LeBron James infamously admonished Kyrie Irving for having no assists in an early loss to the Jazz last season.
With LeBron resting, Irving scored 33 points to lead the Cavaliers to 99-98 win over the Mavericks yesterday.
But Irving took 28 shots and had only one assist in 39 minutes.
Chris Haynes of Cleveland.com:
After the game, a few players were puzzled to how their point guard managed to register one assist while playing 39 minutes. They were frustrated, but the win and Irving’s huge defensive play lessened the anger.
The notion within the locker room is that the situation is tolerable, because it isn’t permanent. If the Cavaliers were dealt the misfortune of playing without James for an extended period, this locker room would be boiling over.

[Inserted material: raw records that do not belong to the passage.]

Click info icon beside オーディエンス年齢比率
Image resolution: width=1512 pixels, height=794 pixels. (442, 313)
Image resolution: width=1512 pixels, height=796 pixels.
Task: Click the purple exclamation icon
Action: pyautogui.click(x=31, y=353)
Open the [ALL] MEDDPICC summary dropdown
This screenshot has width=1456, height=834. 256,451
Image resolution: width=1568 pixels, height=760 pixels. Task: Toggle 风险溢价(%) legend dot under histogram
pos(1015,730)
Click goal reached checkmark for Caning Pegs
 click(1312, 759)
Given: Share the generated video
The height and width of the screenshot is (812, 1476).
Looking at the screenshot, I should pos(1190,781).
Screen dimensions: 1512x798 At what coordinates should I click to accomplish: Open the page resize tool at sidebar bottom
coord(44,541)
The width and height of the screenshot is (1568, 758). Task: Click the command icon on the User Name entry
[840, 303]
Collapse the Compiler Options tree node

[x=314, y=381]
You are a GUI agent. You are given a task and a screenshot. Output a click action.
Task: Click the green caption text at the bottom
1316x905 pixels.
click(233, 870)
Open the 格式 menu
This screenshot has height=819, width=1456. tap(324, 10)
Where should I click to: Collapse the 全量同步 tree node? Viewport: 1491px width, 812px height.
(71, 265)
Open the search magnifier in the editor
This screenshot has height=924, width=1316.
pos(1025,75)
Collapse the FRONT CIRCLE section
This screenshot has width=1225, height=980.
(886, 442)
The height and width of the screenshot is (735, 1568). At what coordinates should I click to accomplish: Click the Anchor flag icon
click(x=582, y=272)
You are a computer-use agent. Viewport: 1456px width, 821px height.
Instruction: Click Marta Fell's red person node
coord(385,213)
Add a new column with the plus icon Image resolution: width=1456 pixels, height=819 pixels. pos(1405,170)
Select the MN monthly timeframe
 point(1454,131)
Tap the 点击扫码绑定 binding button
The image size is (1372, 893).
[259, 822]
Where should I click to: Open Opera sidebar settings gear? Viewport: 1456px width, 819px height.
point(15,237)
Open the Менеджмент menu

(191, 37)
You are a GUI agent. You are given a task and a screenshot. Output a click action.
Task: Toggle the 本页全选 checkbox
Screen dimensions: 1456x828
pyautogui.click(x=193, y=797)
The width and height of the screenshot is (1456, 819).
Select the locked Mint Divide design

Players are growing tired of Irving’s inability to not only register a proper amount of assists at the lead guard position, but also to just move the ball.
First, here’s how Irving ranks among the NBA’s 30 starting point guards in a few key stats:
- Assists per game: 25th (4.5)
- Assists per 36 minutes: 24th (5.2)
- Potential assists per 36 minutes: 24th (12.8)
- Potential assists per game: 25th (10.9)
- Passes per 36 minutes: 28th (58.3)
- Passes per game: 26th (49.9)
- Percentage of touches ending in pass: 24th (68.5%)
- Seconds per touch: 10th (4.7)
- Dribbles per touch: 12th (4.7)
Irving clearly hasn’t shown himself to be the most willing passer – and that’s not his game. His specialty is scoring, which is why Cleveland’s offense functions best when it runs through LeBron. Let LeBron control the ball and distribute, and Irving can be lethal when he gets the ball with the defense tilted toward LeBron.
But with LeBron in street clothes, festering unhappiness about Irving bubbled to the surface. Irving’s teammates didn’t suddenly decide Irving doesn’t pass enough. They clearly had prior concerns that came to the forefront without LeBron playing.
These complaints aren’t entirely fair, though. Though he ranks near the bottom of starting point guards in key passing stats, Irving is not at the bottom. And because he plays with LeBron, Irving gets the ball less than other point guards. And, again, his skill set is conducive more to scoring than passing.
I believe confirmation bias somewhat explains his teammates’ feelings. They remember possessions where Irving dominates the ball before forcing a shot. Yes, he has too many of those. But so do other players who don’t receive this level at scrutiny.
Is something else at play? If there’s a rift between Irving and LeBron, is everyone just looking for reasons to get in line behind LeBron?